--- PROBLEM STATEMENT ---
Your output should be exactly the lines from the one containing "The image size" through the last line of the listing, and nothing else. Pictures stay out.

--- DATA FOR THE TASK ---
- - - - -

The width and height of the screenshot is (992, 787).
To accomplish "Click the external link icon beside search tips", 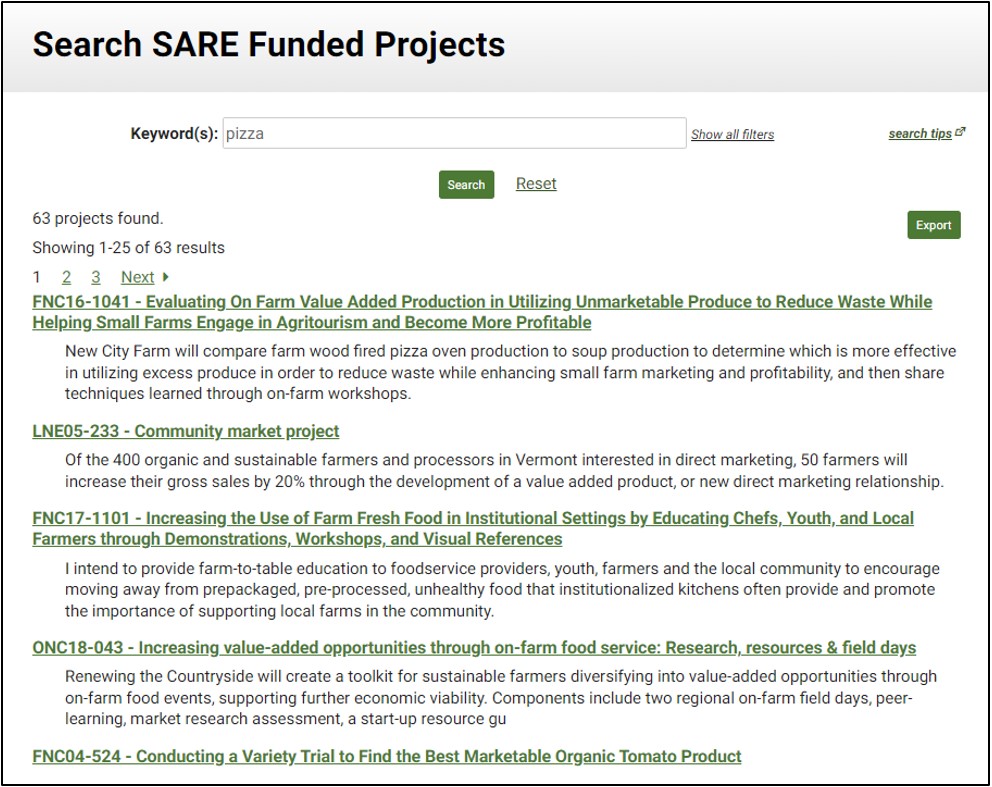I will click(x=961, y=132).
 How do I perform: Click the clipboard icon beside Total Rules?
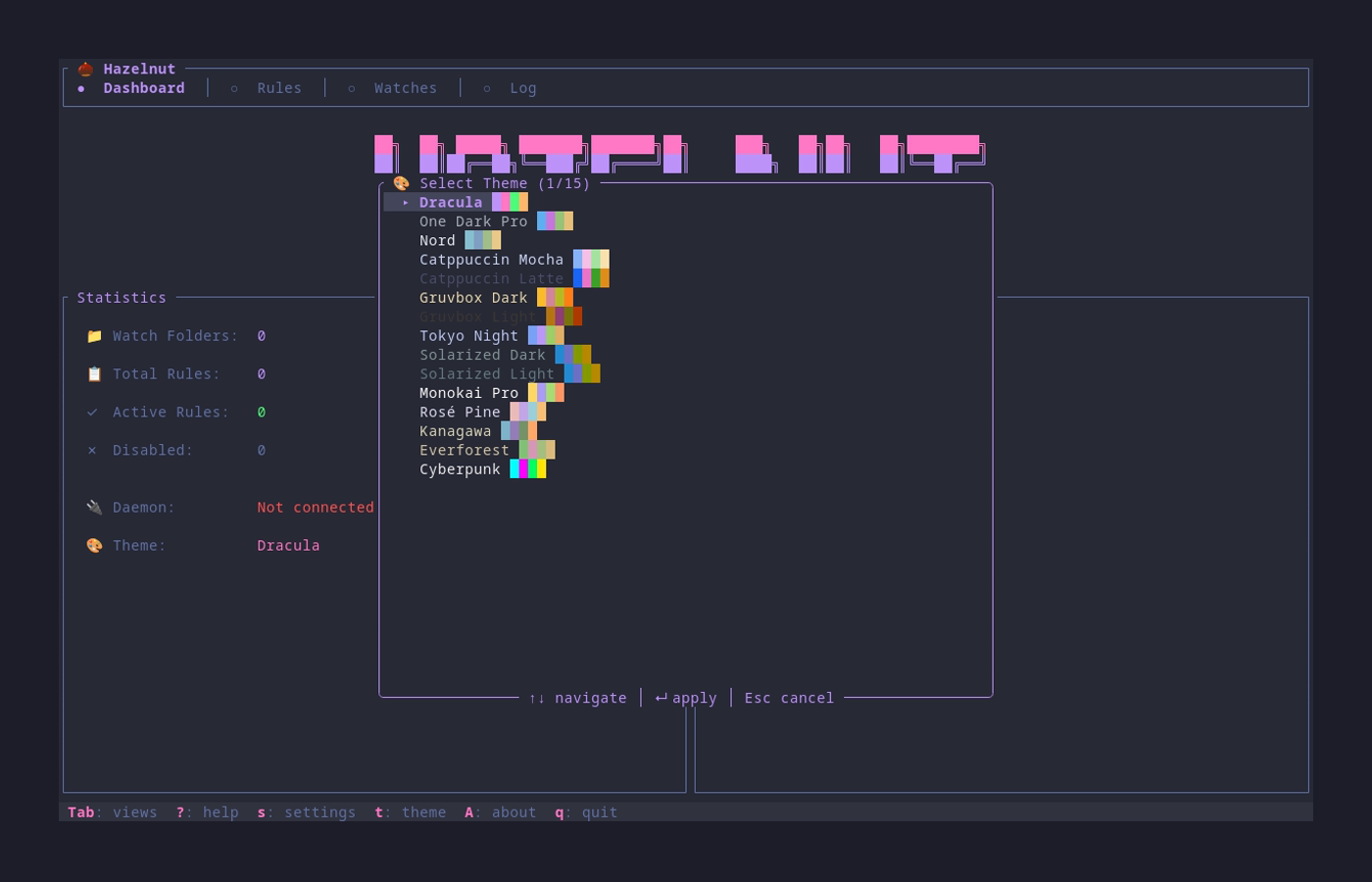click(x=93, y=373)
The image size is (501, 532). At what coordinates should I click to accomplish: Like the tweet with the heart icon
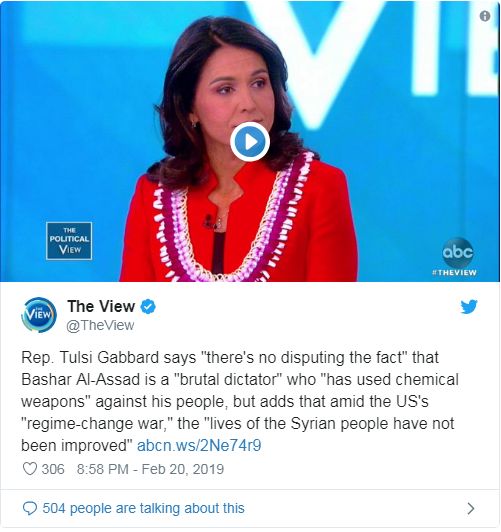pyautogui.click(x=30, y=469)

- - - - -

--- COMPLETED TASK ---
The image size is (501, 532). At what coordinates should I click to accomplish: Like the tweet with the heart icon
pyautogui.click(x=30, y=469)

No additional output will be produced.